Audit committee members would prefer the ability to tailor and customize audit quality indicators to suit their specific information needs, a new Center for Audit Quality (CAQ) report shows.
The development of objective measures of audit quality has been a focus of the profession for years. The PCAOB issued a concept paper in July seeking comment on a potential portfolio of qualitative measures that could provide new insights about how to evaluate the quality of audits.
In 2014, the CAQ, which is affiliated with the AICPA, proposed a set of audit quality indicators for engagement teams that could be used to better inform audit committees about key matters that may contribute to the quality of an audit.
A CAQ report issued Tuesday summarized feedback from audit committee members who participated in pilot testing of the proposed audit quality indicators. After the pilot testing, most of the participating audit committees and engagement teams generally expressed support for a discussion of audit quality indicators between audit committees and engagement teams, though feedback on individual indicators varied.
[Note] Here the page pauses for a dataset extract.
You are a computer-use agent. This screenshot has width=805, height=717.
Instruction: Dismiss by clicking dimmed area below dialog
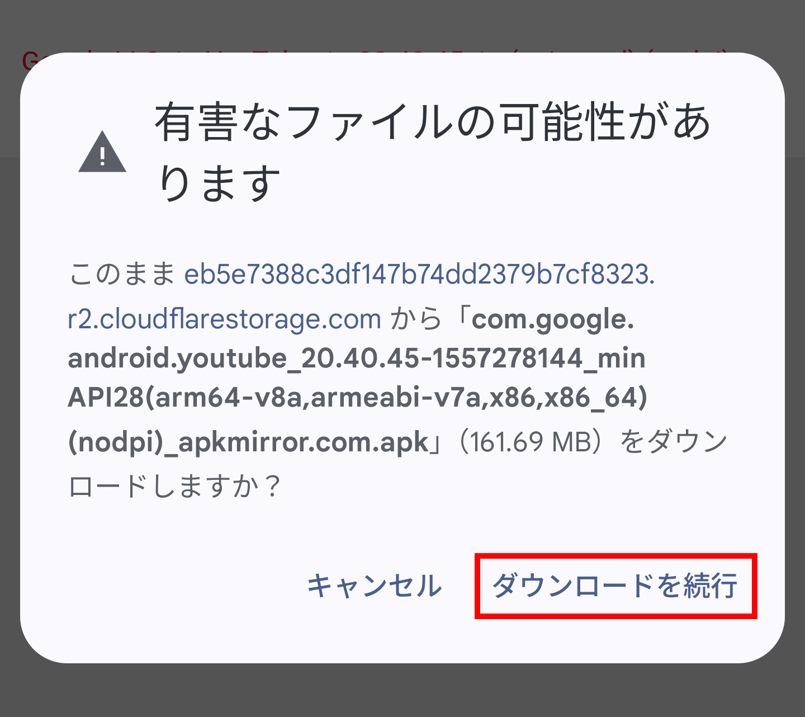click(x=403, y=691)
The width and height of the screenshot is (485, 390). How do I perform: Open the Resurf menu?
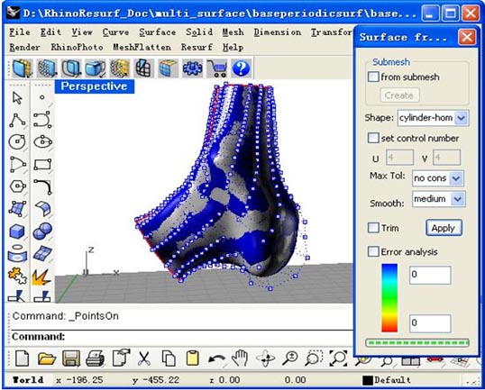click(197, 47)
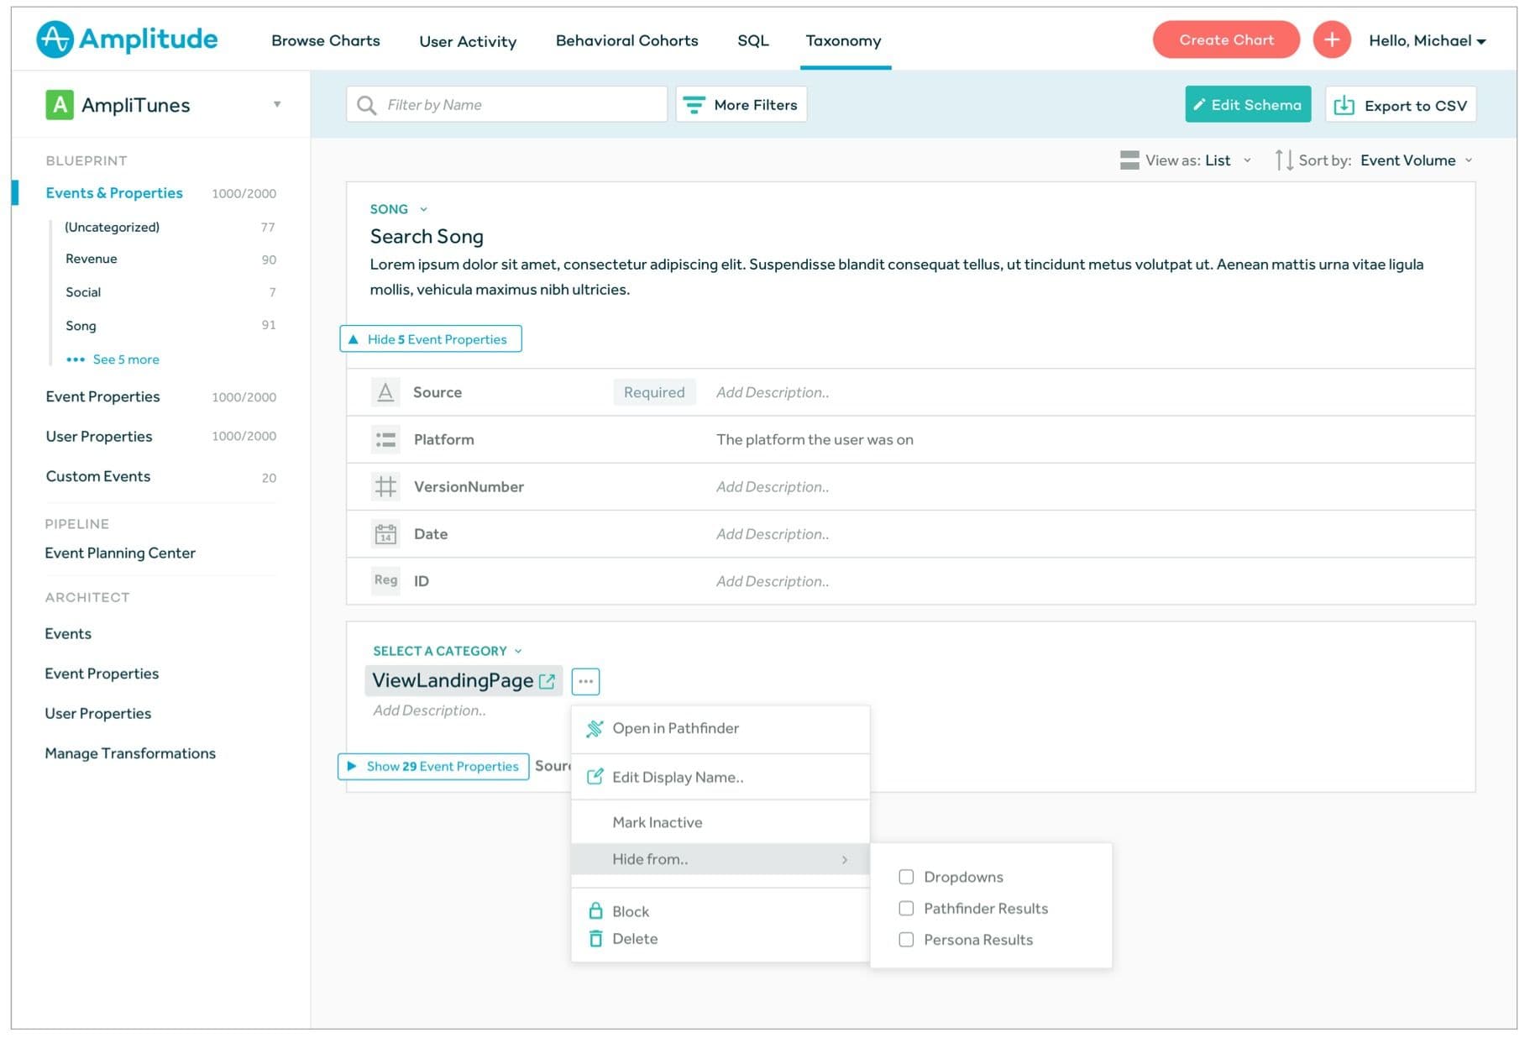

Key findings from the round-table discussions included:
- Endorsement of a flexible approach that would allow an audit committee to work with the external auditor and customize the portfolio of audit quality indicators that best suit the specific audit committee’s needs.
- Desire for information that can assist audit committees in their assessment of the more qualitative aspects of the audit, which cannot be adequately captured in a quantitative audit quality indicator and is best achieved through dialogue.
- Agreement that, without context, audit quality indicators alone can’t adequately communicate factors relevant to any particular audit engagement or audit firm.
- Agreement that the process of identifying audit quality indicators needs to be driven by the audit committee and iterative, with continuing assessment and refinement to meet the changing information needs of audit committees.
- Belief that mandated public disclosure of engagement-level audit quality indicators could lead to unintended consequences and that any disclosures of information on engagement-level audit quality indicators should be voluntary.
“Pilot testing and round-table discussions have provided enormously helpful inputs to the profession’s work in this area, and we are grateful to all of the participants,” CAQ Executive Director Cindy Fornelli said in a news release. “While validating many aspects of our approach, these efforts also have shown us where more work needs to be done.”